▶ _Ações necessárias_
a. Segundo a seção de texto sobre o prêmio Jabuti, quanto recebe o finalista?
b. Com base na seção de texto sobre o prêmio Jabuti, explique por que o autor afirma que o júri não deu uma googlada no livro.

▶ _Seção de texto_
::::::::

Ou seja, fudeu, né? Agora é jogar tudo para cima, entregar o comando para a skynet, baixar a cabeça, comprar um terreninho para plantar mandioca e se preparar para virar escravo das máquinas.
Já está todo mundo sabendo, é claro. Menos você que tem o bom senso de ficar longe do xwitter ou não se importa com as fofocas do meio literário (sim, isso existe!), explico: estamos nós todos, escritores, designers, desenhistas e etecéteras em pandarecos com esse mais novo desdobramento do fim dos nossos dias. É, cada dia a mentirinha do calendário maia do fim do mundo fica mais coerente.
O Jabuti é o prêmio literário mais prestigiado com o nome mais feio que existe. Em sua sexagésima quinta edição (não entendeu o número? Faz as contas) já revelou grandes nomes da literatura brasileira como por exemplo vai lá ler no site deles e além de ser o top da balada brazuca ainda forra bem o bolso do agraciado (R$ 5 mil para o finalista e mais R$ 70 mil para a pole position.)
Corta para 2023, aparentemente o ápice da década da besta quando um senhor designer (não um ilustrador) sacou as IAs de desenho e explicou como queria as ilustrações. E como o Jabuti tem um formulário lá meio curto e grosso de inscrição, logicamente ninguém cogitou perguntar se o ilustrador tinha utilizado photoshop, procreat, nanquim, sangue de virgens ou caneta bic. E, sem nenhuma vergonha ou fibra moral, inscreveu o livro na categoria ilustração e, pimba, classificou entre os 10 mais.
E a técnica utilizada não era nenhum segrego! Tá escrito na divulgação da publicação do livro, teve live do editor e do ilustrador conversando sobre, etc, etc. Ou seja, o júri do Jabuti não deu aquela famosa googlada no livro.
A história termina com: diversas reportagens, gritaria no xwitter, Jabuti diz que não sabia, o editor diz que o concurso não proíbe a prática o livro não vai ganhar o prêmio de 70 milhas e no ano que vem no pé do formulário de inscrição vai ter uma caixinha para você clicar declarando que IAs não foram utilizadas na criação dessa obra e fim. Bola para frente. Somos todos inocentes, viva!!

::::::::

▶ _Dados brutos_
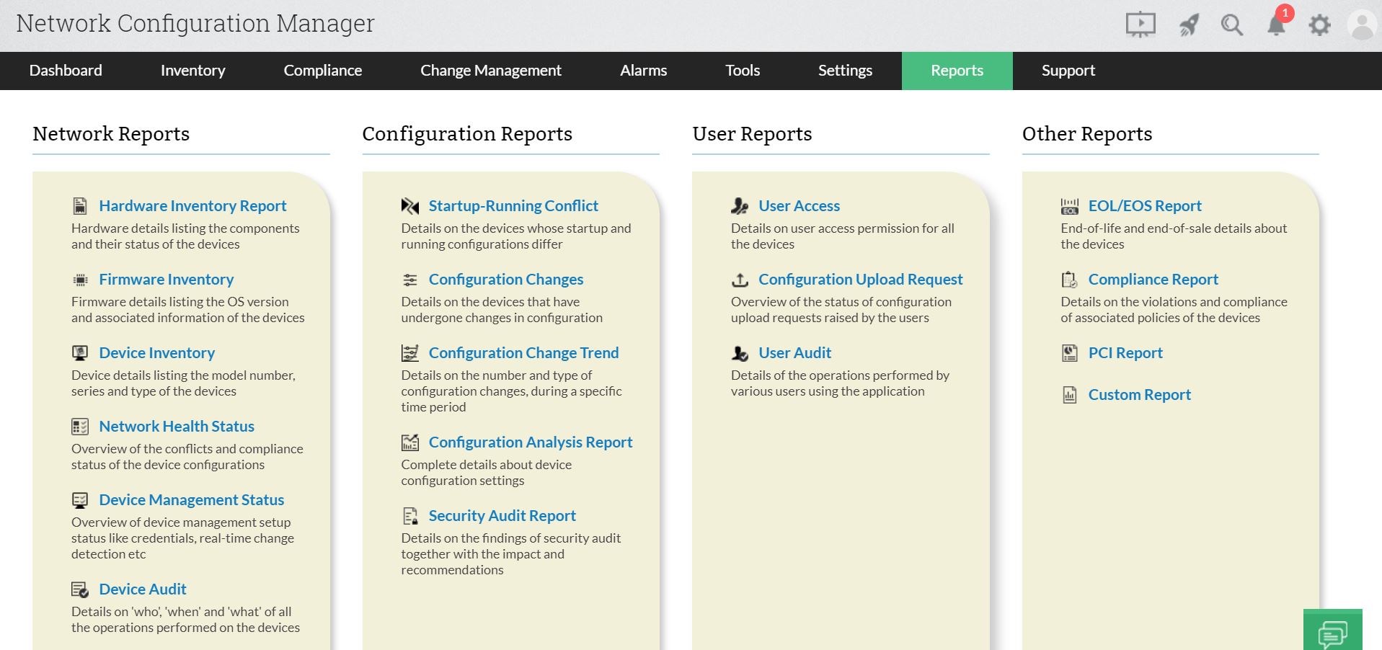1382x650 pixels.
Task: View the Security Audit Report
Action: click(x=502, y=515)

::::::::

▶ _Respostas do exercício_
a. O finalista recebe R$ 5 mil.

b. A técnica usada nas ilustrações não era segredo. Ela estava escrita na divulgação da publicação do livro, e houve até uma live do editor e do ilustrador conversando sobre o assunto. Por isso o autor conclui que uma simples busca teria revelado o uso de IA.